● **Dataset entries**
[Start of section]

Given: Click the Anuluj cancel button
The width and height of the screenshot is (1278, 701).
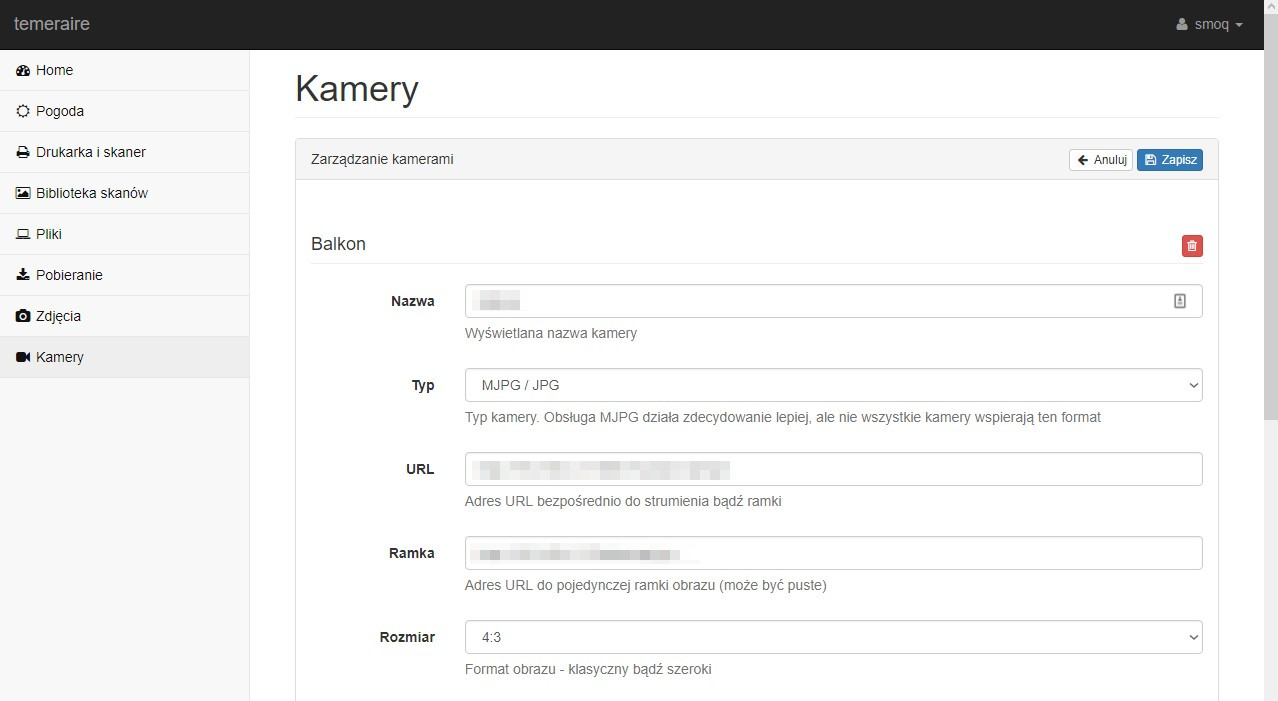Looking at the screenshot, I should click(1100, 160).
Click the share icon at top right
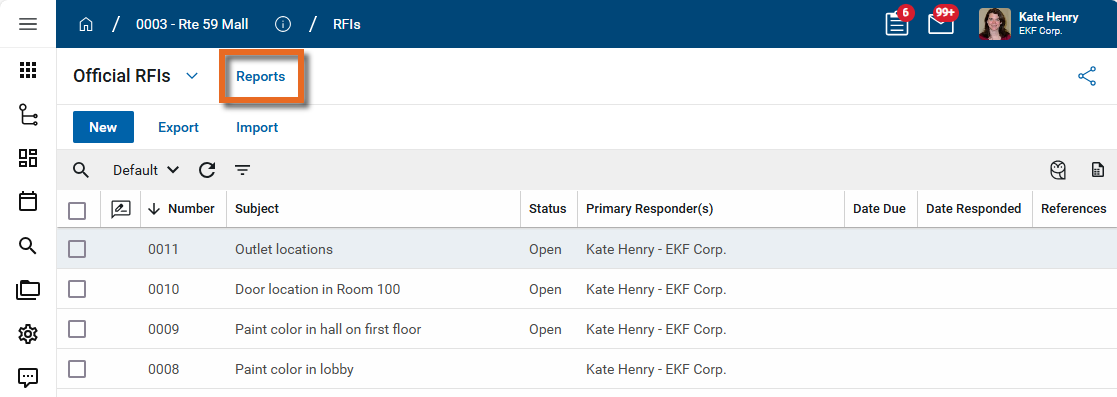The height and width of the screenshot is (397, 1117). click(1087, 77)
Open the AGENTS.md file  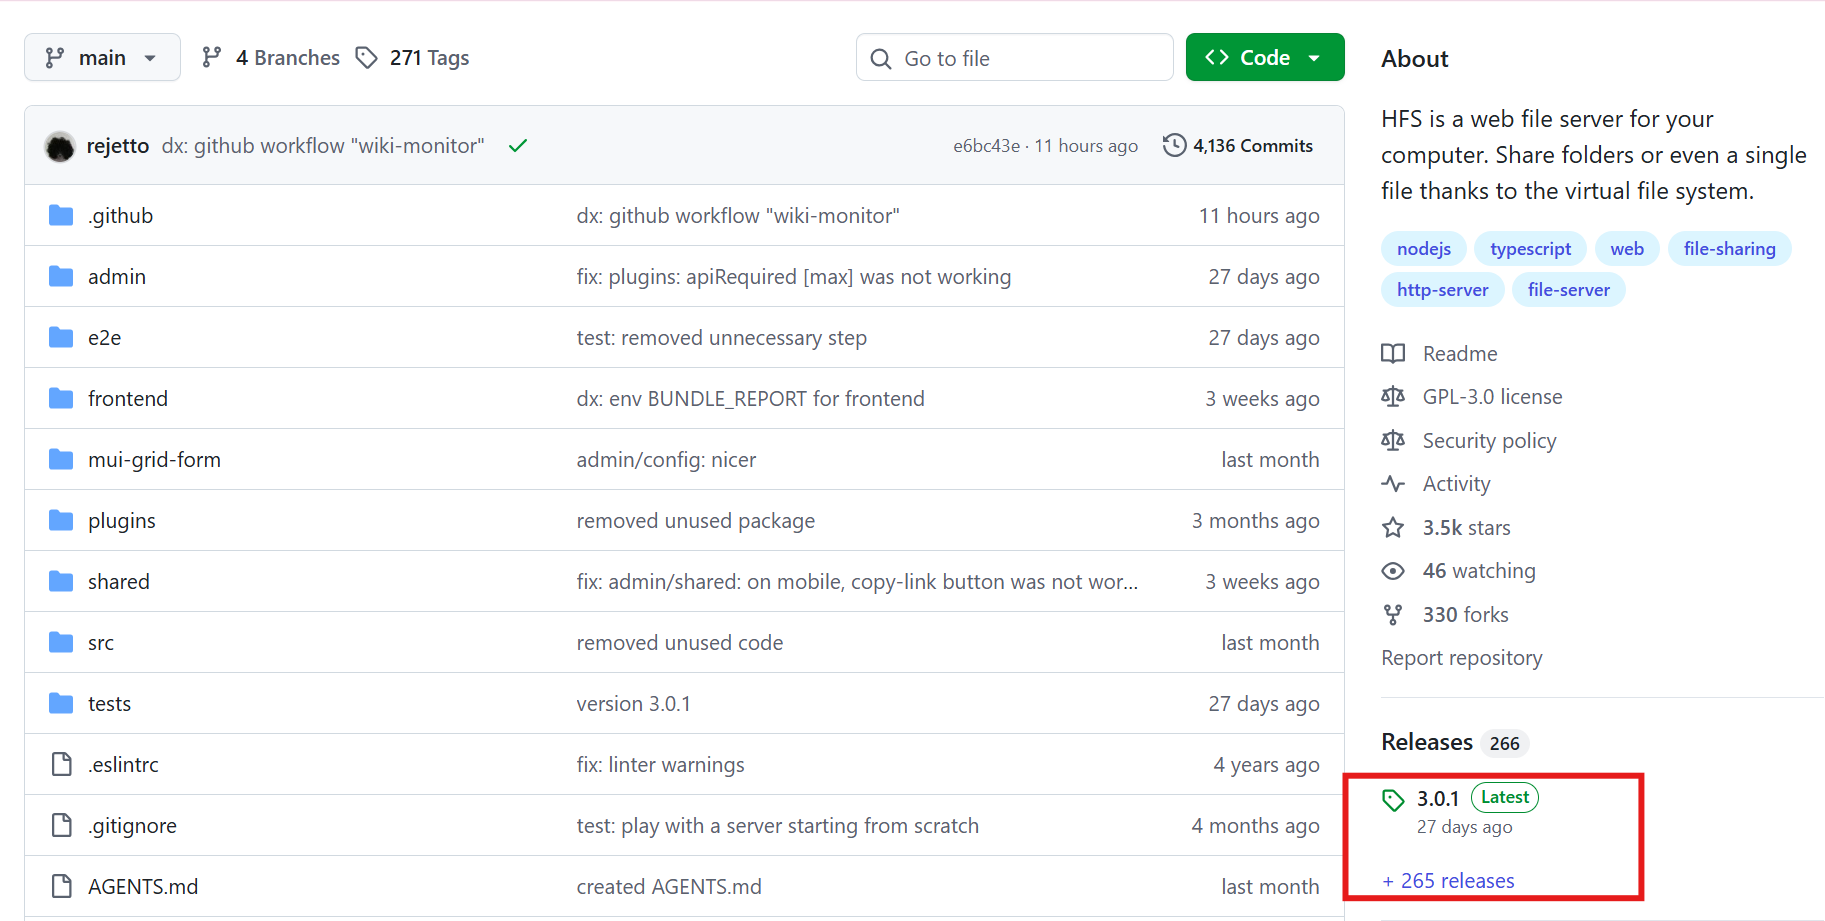point(143,887)
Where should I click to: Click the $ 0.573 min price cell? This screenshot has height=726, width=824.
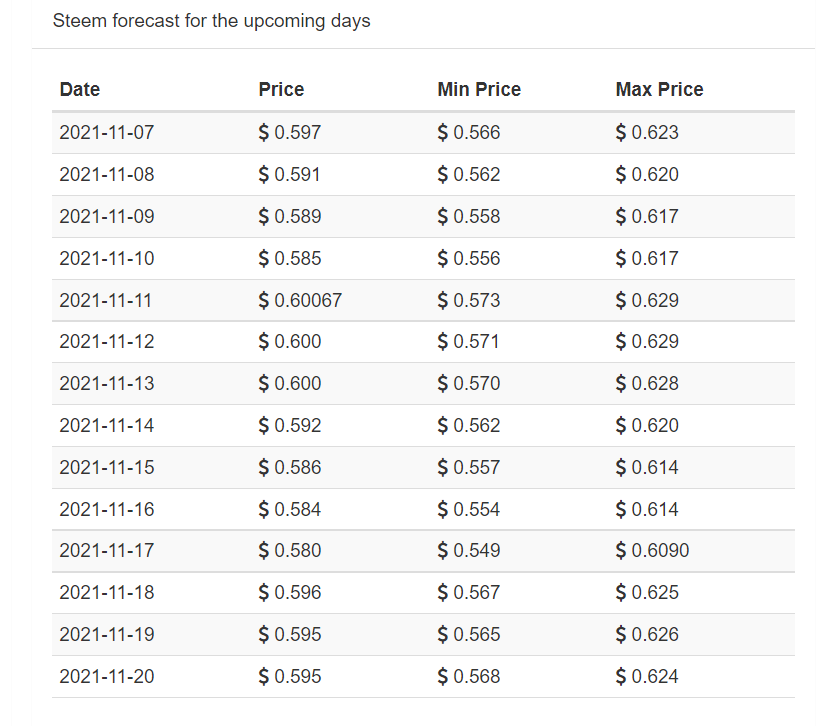tap(469, 300)
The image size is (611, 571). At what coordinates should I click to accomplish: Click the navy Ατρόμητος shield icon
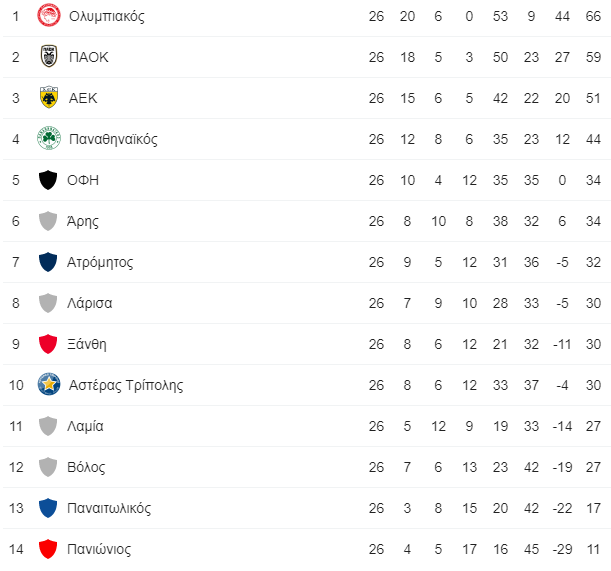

[End of section]

Without the pictures, repeat exactly the lines running from the line containing "Where should I" through the end of the data, both ends included.

● **Answer box**
Where should I click to: Click the $ 0.573 min price cell? This screenshot has height=726, width=824.
tap(469, 300)
The image size is (611, 571). At what coordinates should I click to accomplish: Click the navy Ατρόμητος shield icon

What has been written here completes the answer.